Red Dead Redemption 2 got its story across in every facet of its design. From the firing and cocking of your weapons to the animations dedicated to simple busywork to the way Arthur Morgan took care of his horse. Deacon St. John shares a relationship with his bike in much the same way Arthur does with his horse. Both require attention, fuel and repair. The thing is Arthur’s horse is a living creature capable of expressing pain and affection. When it dies near the end of the game Arthur runs back to it in the middle of a firefight and whispers his thanks as it dies. It’s affecting and, if you’ve played the game right, it’s a culmination of the beautiful, brutal world Rockstar has built.

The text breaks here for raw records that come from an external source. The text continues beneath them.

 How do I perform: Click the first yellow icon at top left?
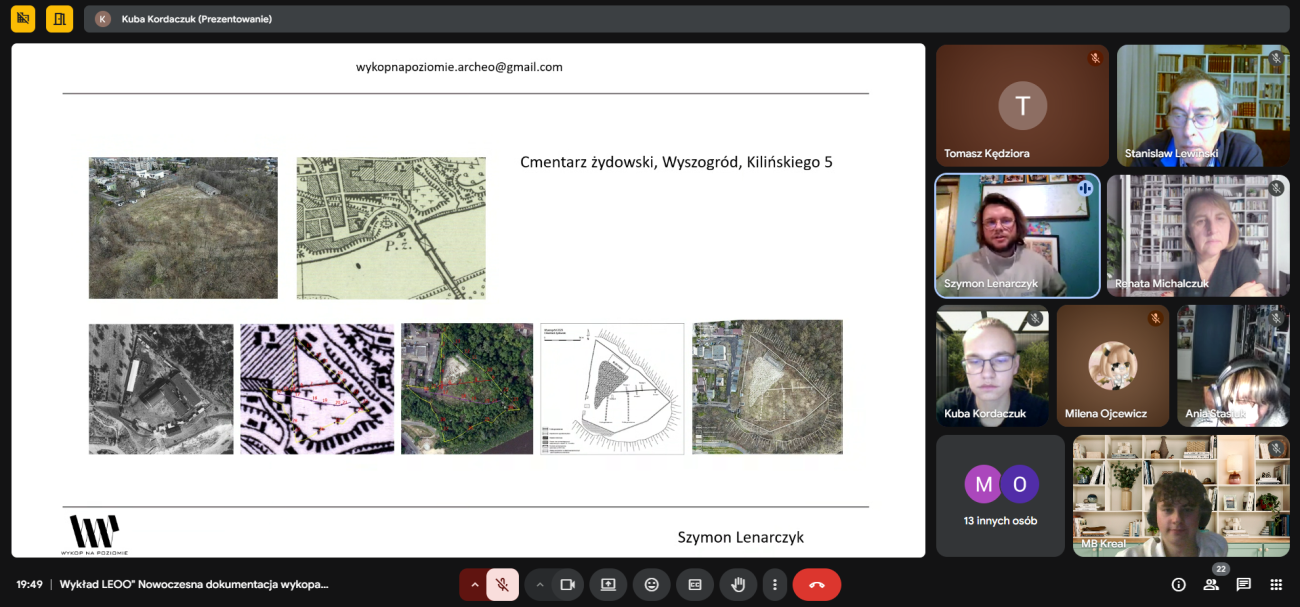pos(23,19)
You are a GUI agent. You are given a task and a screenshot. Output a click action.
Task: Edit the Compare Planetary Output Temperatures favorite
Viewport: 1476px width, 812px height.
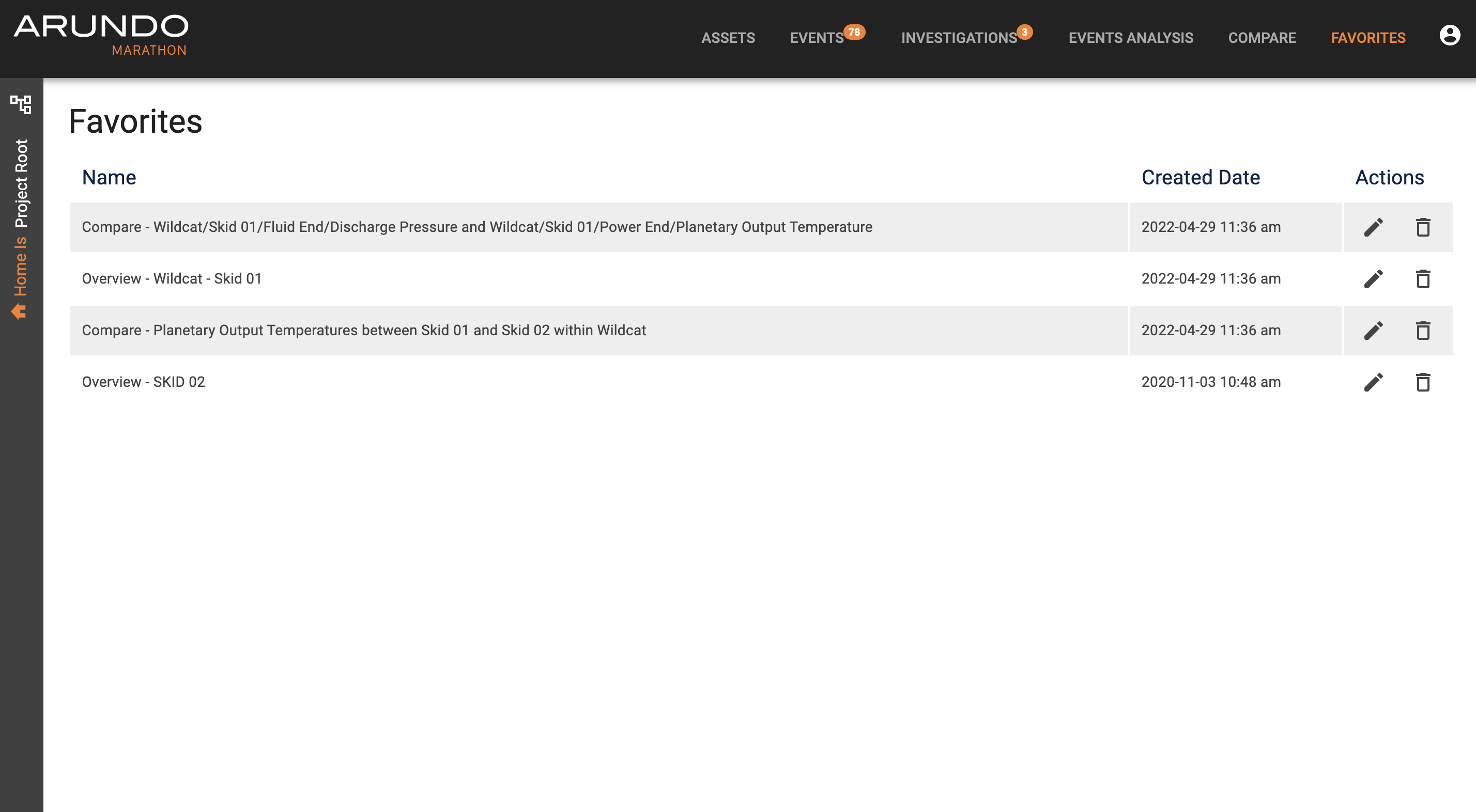coord(1374,331)
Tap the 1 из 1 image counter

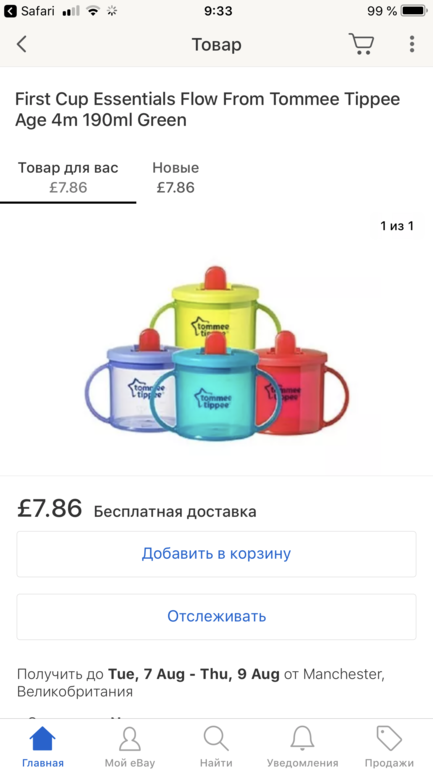[397, 226]
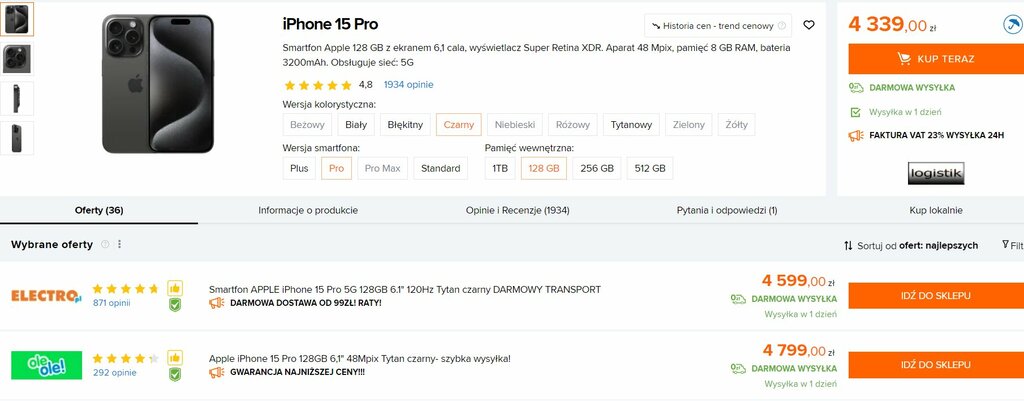Image resolution: width=1024 pixels, height=401 pixels.
Task: Open the Historia cen trend cenowy panel
Action: pos(718,25)
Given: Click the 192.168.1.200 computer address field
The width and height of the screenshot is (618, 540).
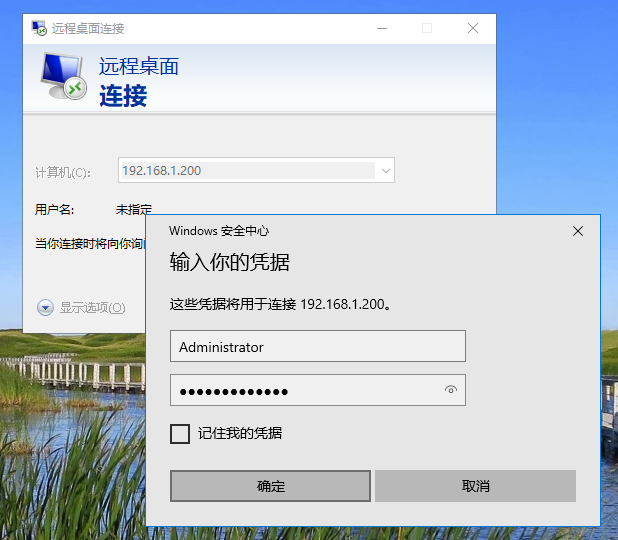Looking at the screenshot, I should [246, 171].
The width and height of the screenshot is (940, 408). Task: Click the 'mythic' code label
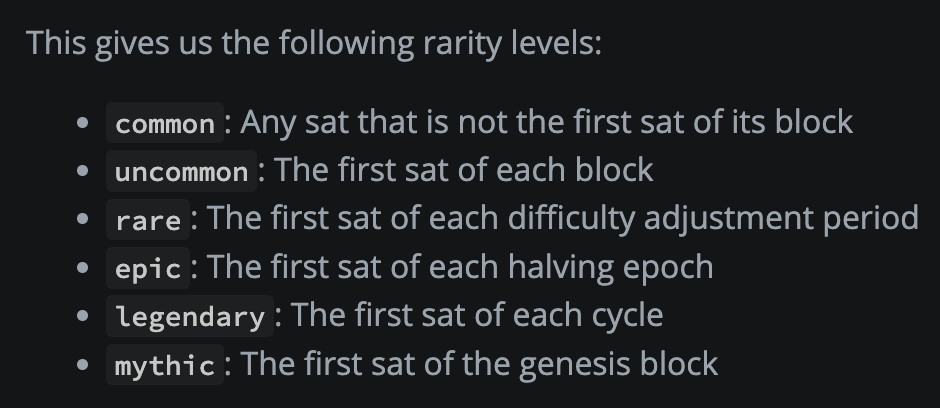coord(165,364)
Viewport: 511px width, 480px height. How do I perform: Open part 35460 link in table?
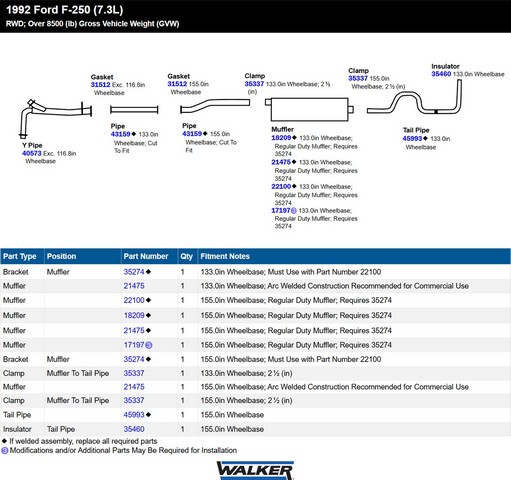pyautogui.click(x=134, y=429)
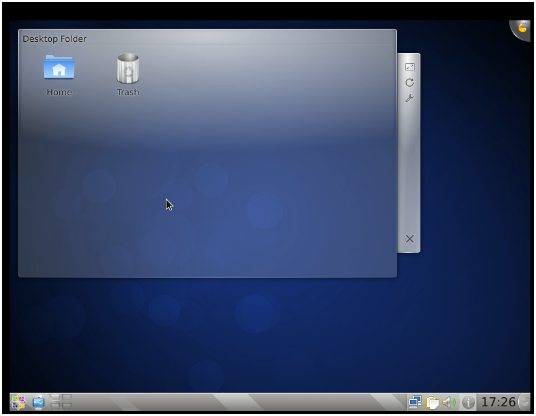This screenshot has height=416, width=536.
Task: Click the 17:26 digital clock
Action: click(498, 402)
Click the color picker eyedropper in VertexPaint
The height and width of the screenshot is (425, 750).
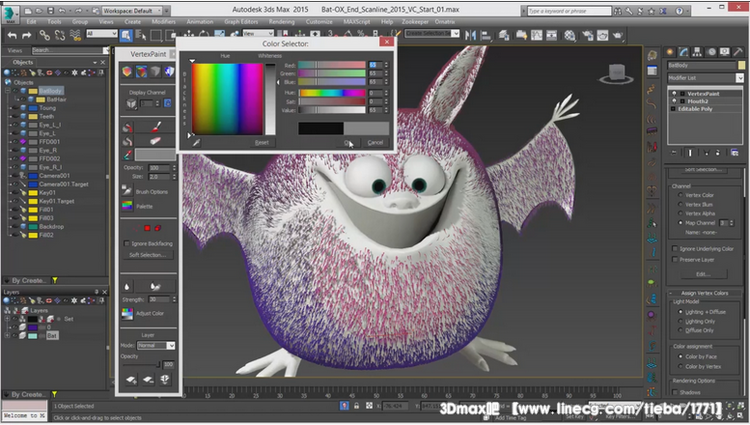tap(128, 155)
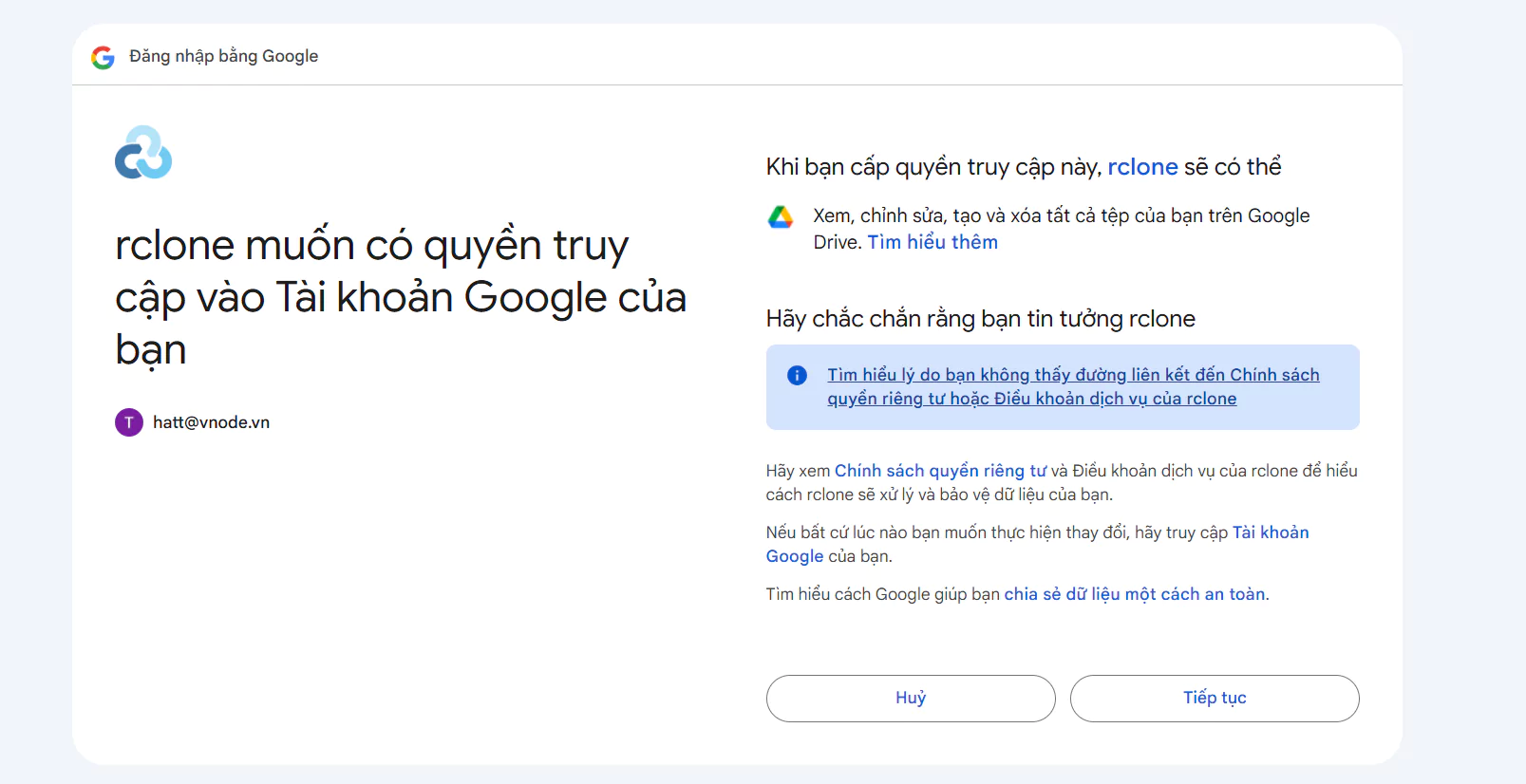Viewport: 1526px width, 784px height.
Task: Click the Đăng nhập bằng Google header text
Action: pyautogui.click(x=223, y=56)
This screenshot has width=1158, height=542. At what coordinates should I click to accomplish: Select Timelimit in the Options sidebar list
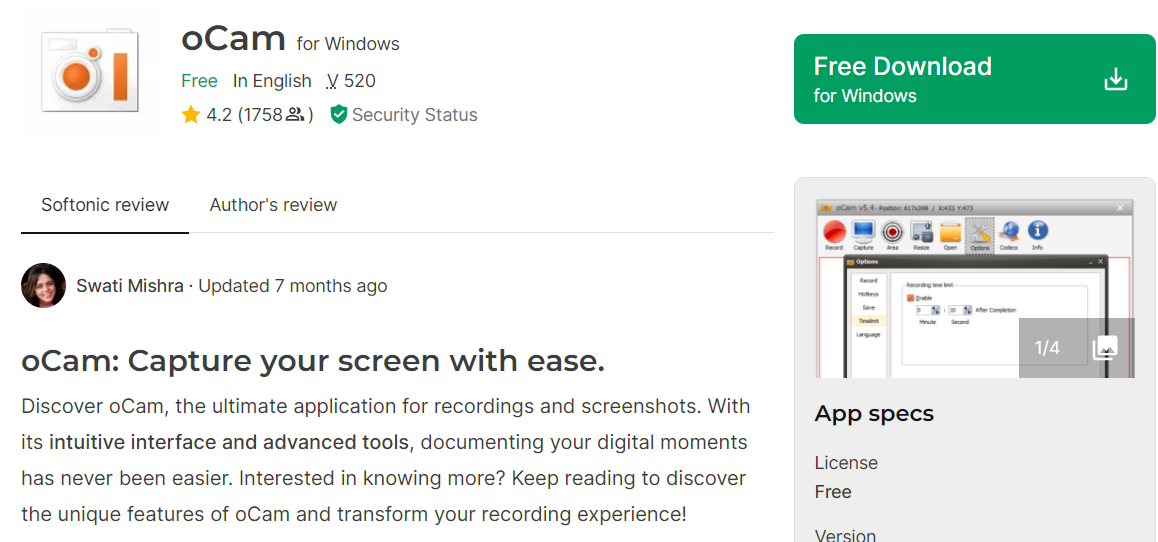pyautogui.click(x=868, y=321)
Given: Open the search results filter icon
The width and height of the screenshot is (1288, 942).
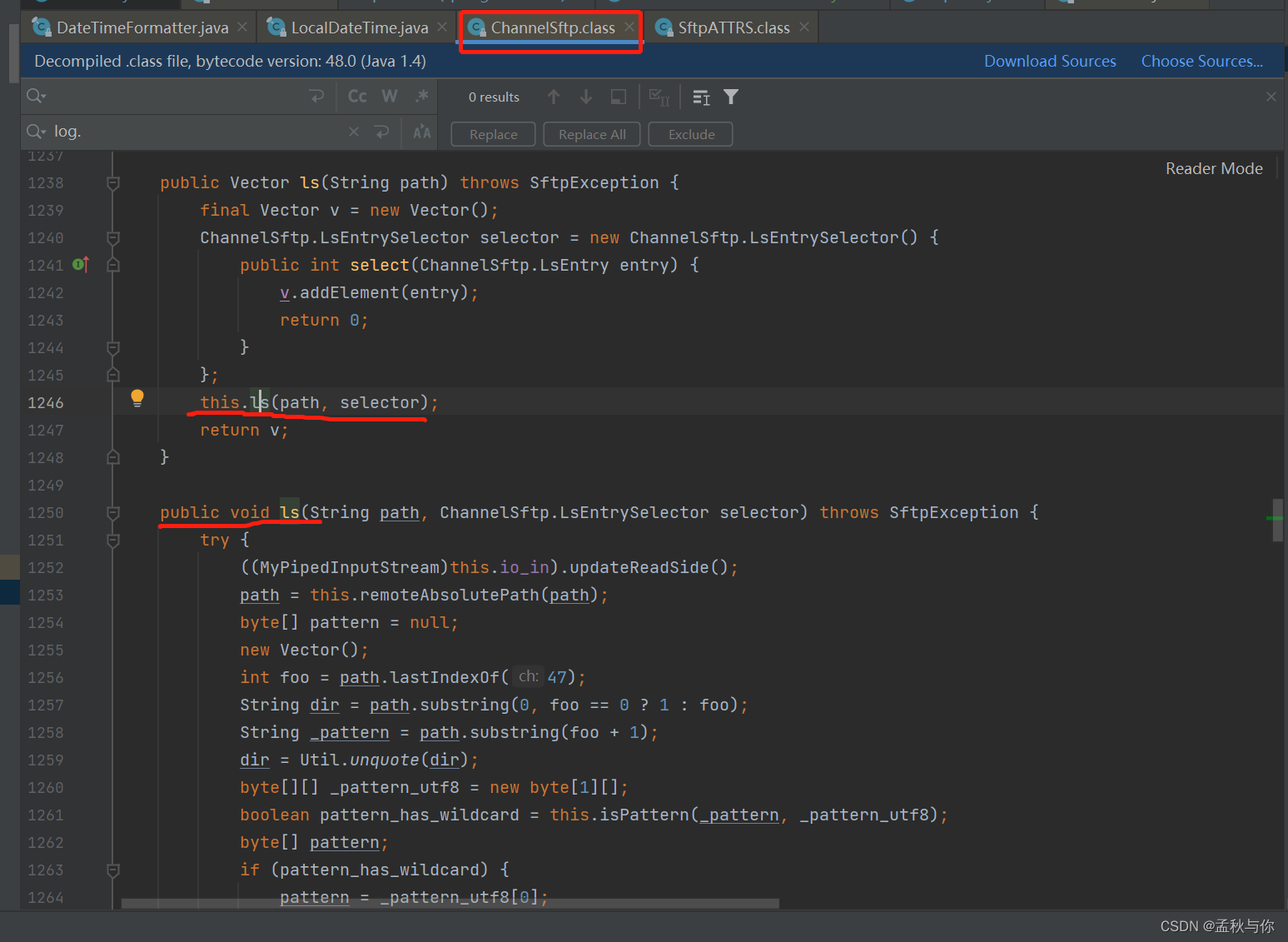Looking at the screenshot, I should pos(730,97).
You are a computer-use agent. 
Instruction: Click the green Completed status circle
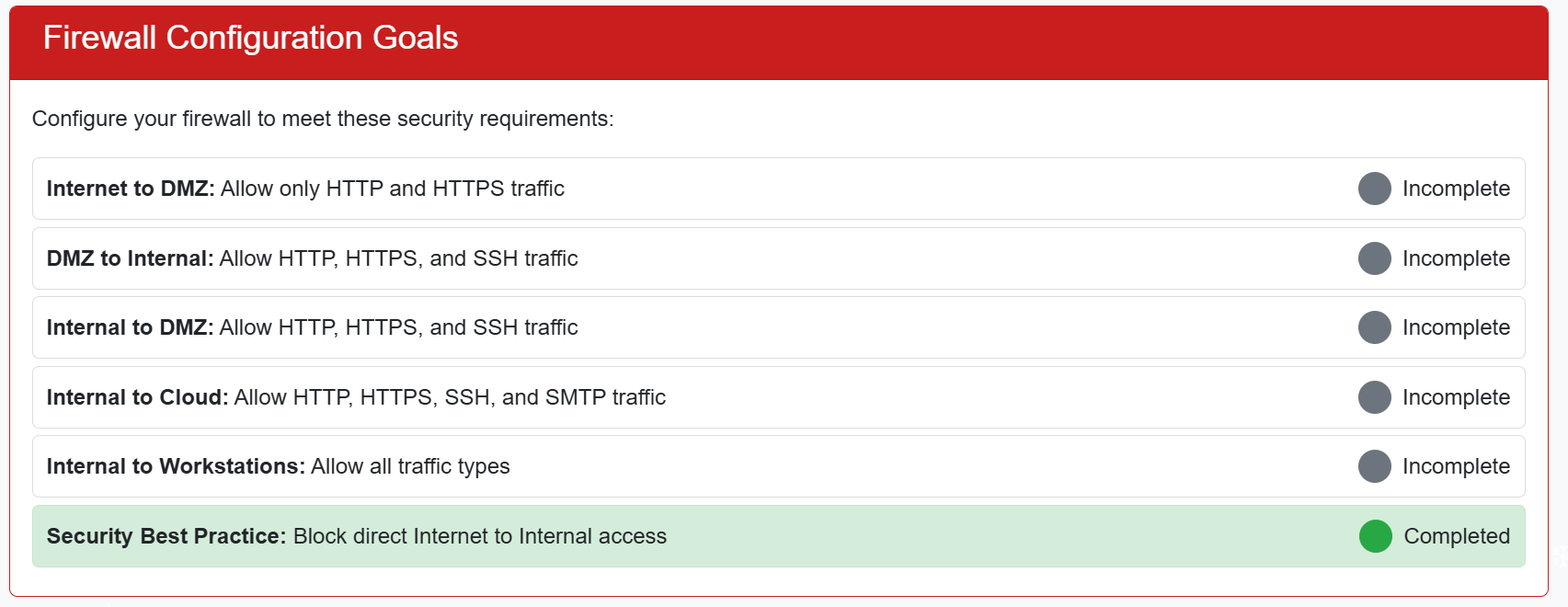click(1375, 536)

As Deacon traversed the volcanic deserts and wooded slopes of Washington state his bike became as much of an annoyance as it was a form of transport. Driving it feels good and when I came upon a stretch of road that wasn’t cluttered up with abandoned vehicles or trees I let that massive engine roar. Until I ran out of fuel or a marauder trap nearly took my head off. In Red Dead Redemption 2 the in-game work of tending to my horse felt worthwhile. I was building a relationship with a responsive, emotive animal. In Days Gone when I fix up my bike or pump it full of fuel it just sits there, unmoving and ungrateful. Better to leave out the system of taking care of something than to half-ass it.

Further Reading: Finding Hope in Futility in Red Dead Redemption 2.

Everything in Days Gone gives a sense of deja vú of playing a better game. It’s frenetic, visceral combat was nothing I hadn’t enjoyed in The Last of Us. The same goes for its practically plot-less story and hard-bitten characters. Against all odds, even when I wrote that article last year, I was hoping Days Gone would at least be good. That there would be something more than the Freaker swarms that the developers made such a big deal out of as if they’d never heard of Left 4 Dead. Instead Days Gone may as well be The Colour Beige: The Game. I took no real pleasure in writing this just as I take no real pleasure in playing Days Gone.